[PASSAGE FOR REVIEW]
####################
Increase the node's Timeout — rendering a complete answer can take time, and the default short timeout may terminate the request before the response arrives. Give the call enough headroom.

The node returns the standard envelope as the item's JSON: { status, task_id, task_result }. Downstream nodes should read the generated text from task_result.result_text and the cited sources from task_result.search_result.

Get your API key on the free plan: app.scrapeless.com


Step 3 — IF node: branch on an empty answer

The IF node decides whether there is anything worth storing. ChatGPT responses are produced per session, so the same prompt can yield a full reply on one run and an empty task_result on another — this is normal behavior, not a failure. Place an IF node (type version 2.3) immediately after the HTTP Request node and create a single Conditions rule that verifies the answer field isn't empty — for example, check that the expression task_result.result_text is not empty.

  • False branch (answer present) → wire to the storage node in Step 4.
  • True branch (answer empty) → record that the run produced nothing and stop. A NoOp node, or a Set node that writes an "empty run" marker row, is enough.

The empty branch should not re-invoke the actor. The next scheduled run is the next opportunity for a populated answer, and the pattern depends on aggregating only the runs that return content. Treat an empty result as nullable data, not an error to chase.


Step 4 — Store the answer

The storage node converts each completed answer into a row you can query later. Connect the IF node's answer-present branch to the destination that fits your flow:

  • Set node → reduce the item to the fields you want to keep: the prompt, task_result.result_text, the source domains from task_result.search_result, the task_id, and a capture timestamp. Handy as the final shaping step even if another node performs the actual write.
  • Google Sheets node → append one row per run to produce a shareable, no-database log that non-developers can read and edit.
  • Postgres (or another database) node → insert a record into a table when you need captures to feed a warehouse or populate a dashboard.

Always include task_id and the run time on each row. Answer length, citation count, and the listed sources will vary between runs, so the useful output is the time series across captures rather than any single response.


The official Scrapeless node — and why this guide uses HTTP Request

There is an official Scrapeless community node, n8n-nodes-scrapeless. Install it, add a Scrapeless credential once, and the node exposes typed operations for three distinct surfaces: Deep SerpApi (Google Search and Google Trends), the Universal Scraping API (Web Unlocker), and the Crawler (Scrape and Crawl). For those kinds of tasks, the node is the more straightforward option — you won't need to manually construct request URLs or JSON payloads.

The LLM Chat Scraper actors — scraper.chatgpt, scraper.gemini, scraper.perplexity, and scraper.aimode — are not available as operations in the current node release, so when you need to capture an answer engine's response the HTTP Request node is the correct choice. It calls /api/v2/scraper/execute directly, which matches the requests assembled in the steps above. If a future node version adds an LLM-specific operation, the Scrapeless credential and overall workflow layout remain valid — only the central node would be swapped out.
####################
[Screenshot grounding data]
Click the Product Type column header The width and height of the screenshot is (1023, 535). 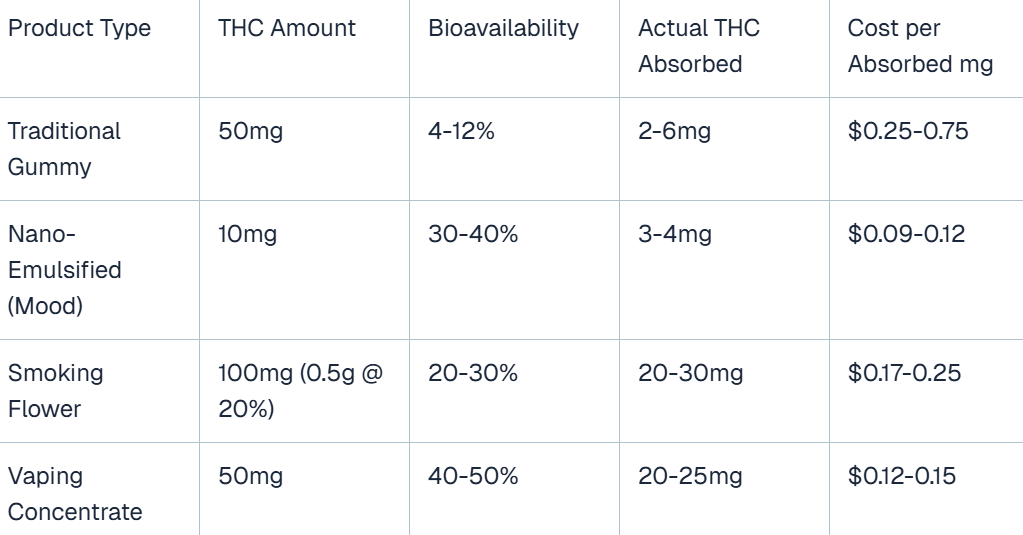coord(79,28)
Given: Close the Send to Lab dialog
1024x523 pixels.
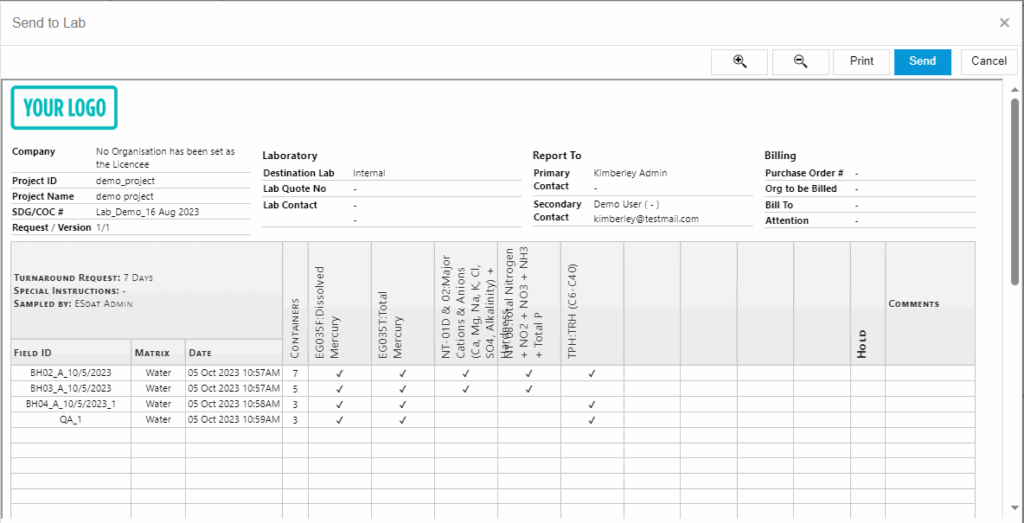Looking at the screenshot, I should click(x=1004, y=23).
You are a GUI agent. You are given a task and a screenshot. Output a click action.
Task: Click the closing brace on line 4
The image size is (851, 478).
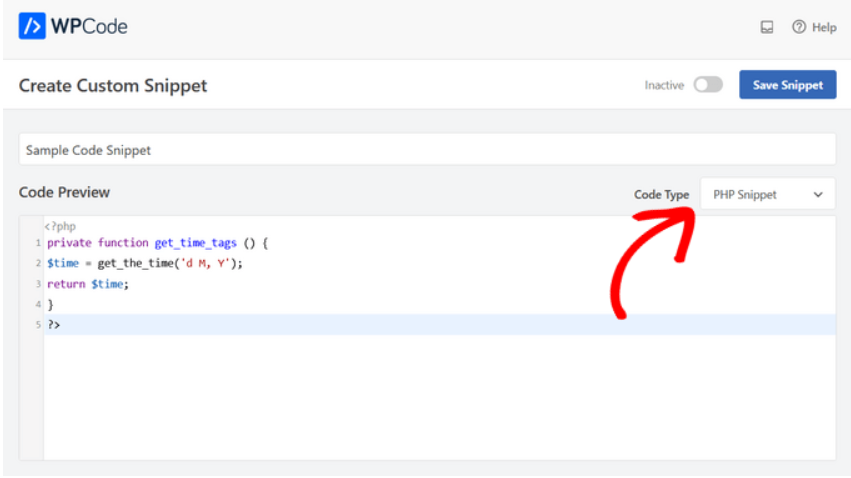(50, 304)
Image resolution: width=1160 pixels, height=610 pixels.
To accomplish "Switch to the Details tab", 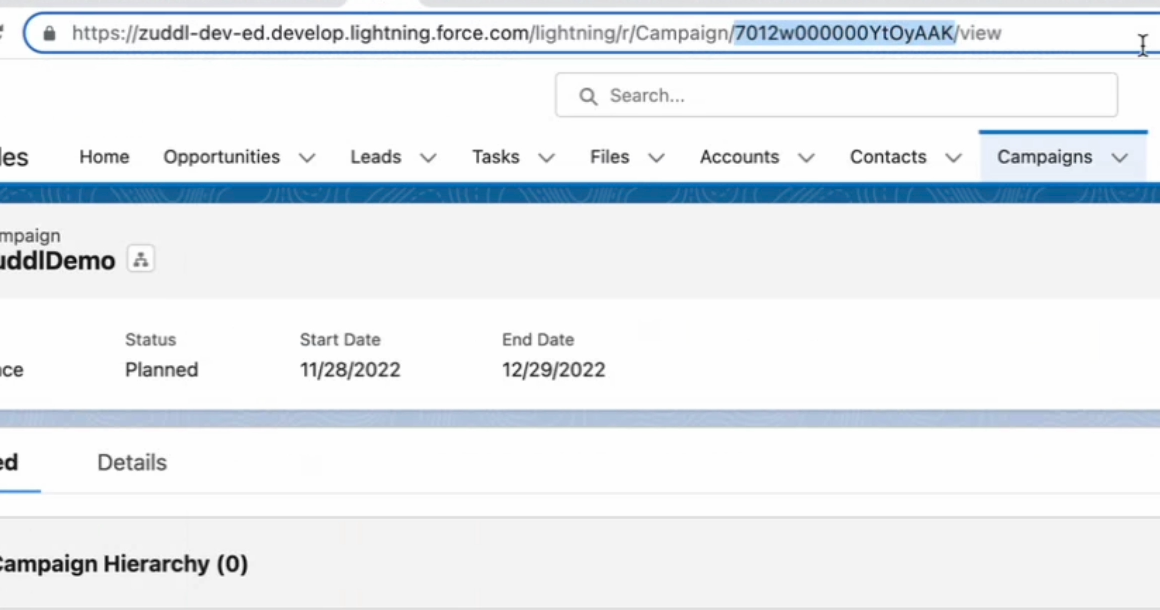I will click(132, 463).
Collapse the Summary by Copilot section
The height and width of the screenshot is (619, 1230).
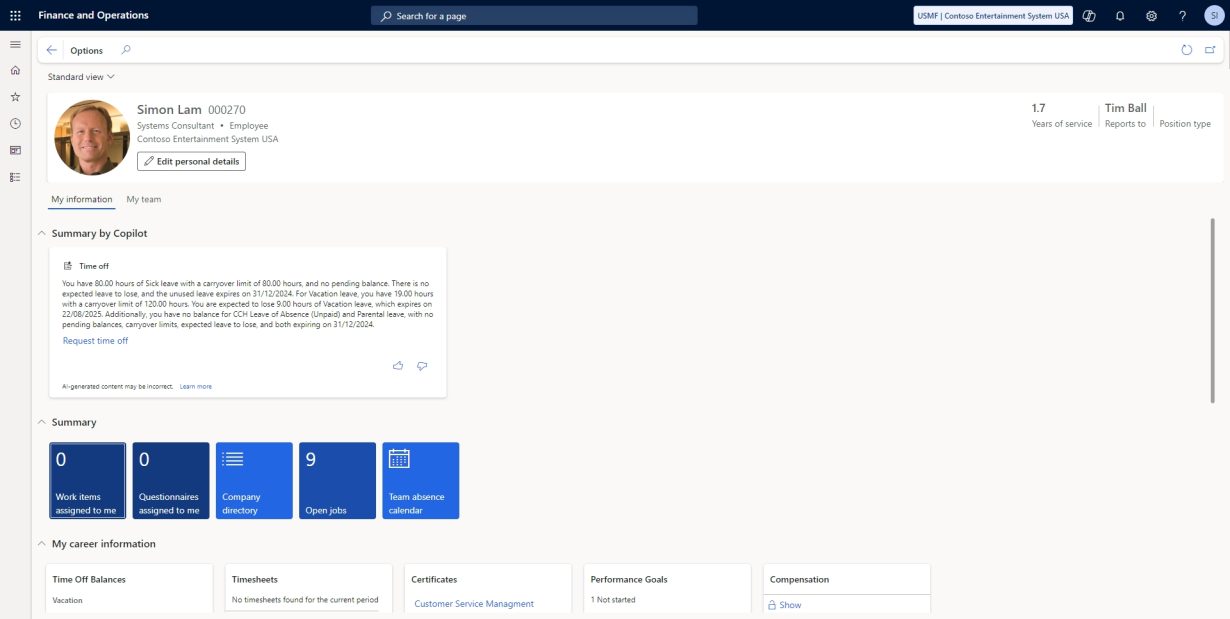tap(41, 232)
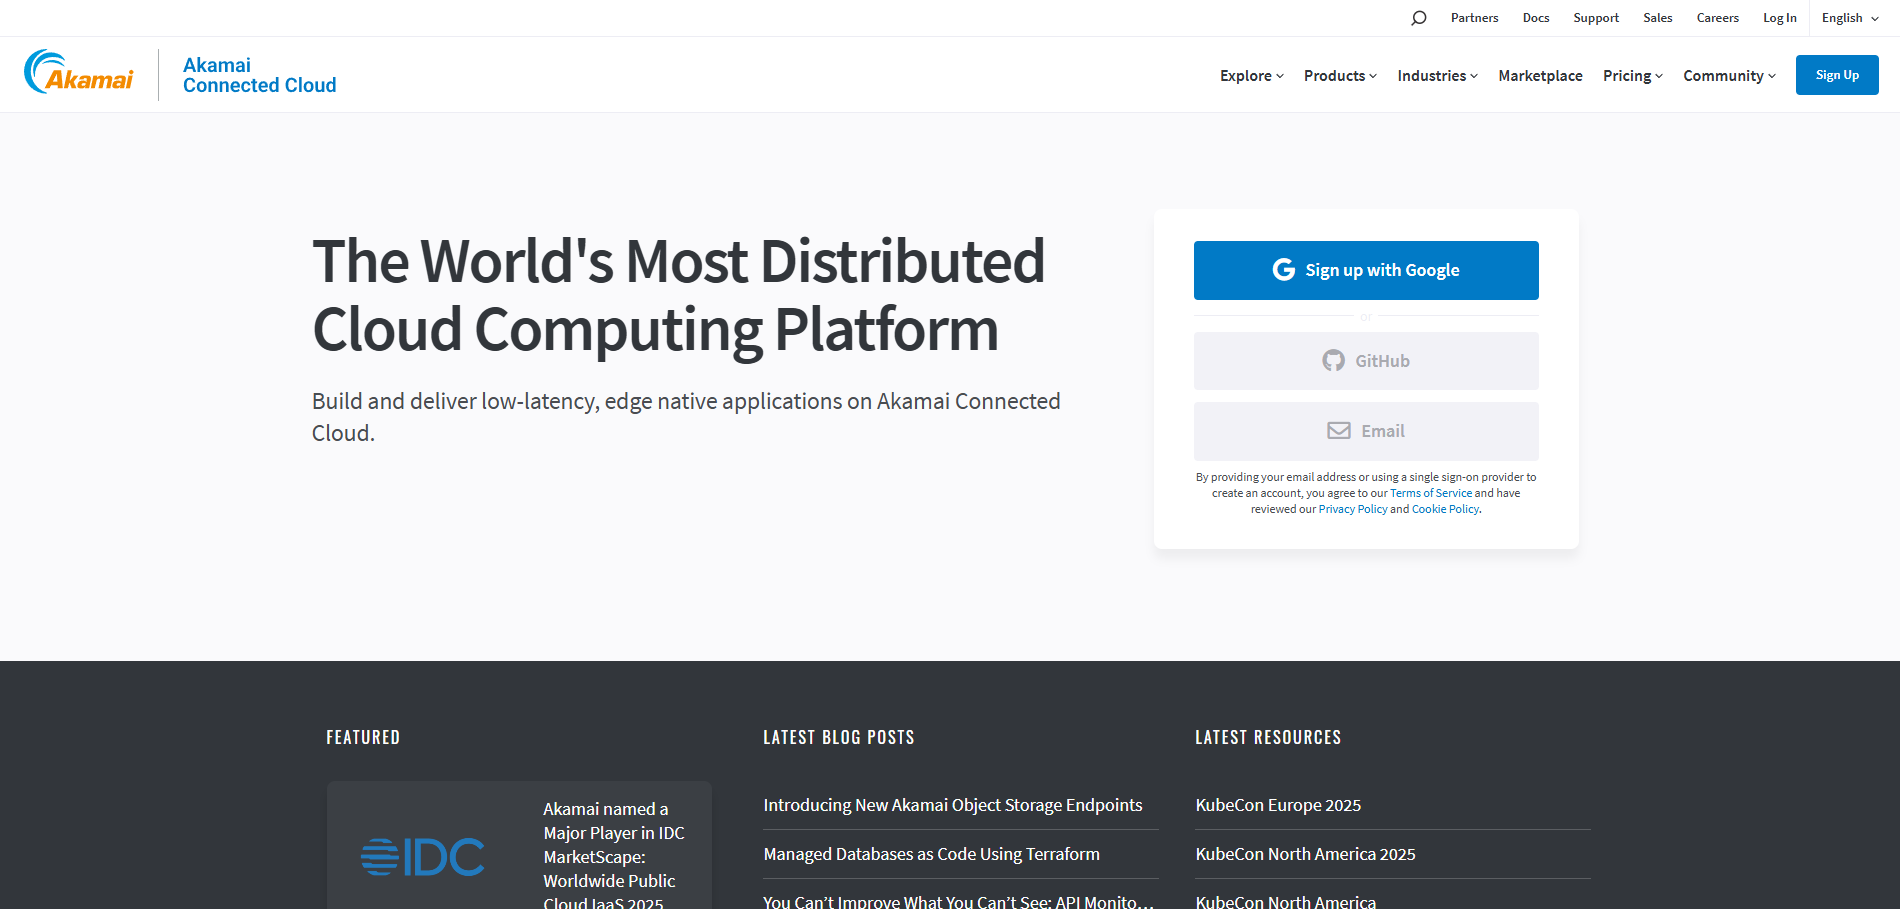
####################
[ACTIVITY]
Copy out the part of the n8n workflow guide that begins with the words containing "The IF node decides" and ends with "node in Step 4.".

[EXERCISE RESPONSE]
The IF node decides whether there is anything worth storing. ChatGPT responses are produced per session, so the same prompt can yield a full reply on one run and an empty task_result on another — this is normal behavior, not a failure. Place an IF node (type version 2.3) immediately after the HTTP Request node and create a single Conditions rule that verifies the answer field isn't empty — for example, check that the expression task_result.result_text is not empty.

  • False branch (answer present) → wire to the storage node in Step 4.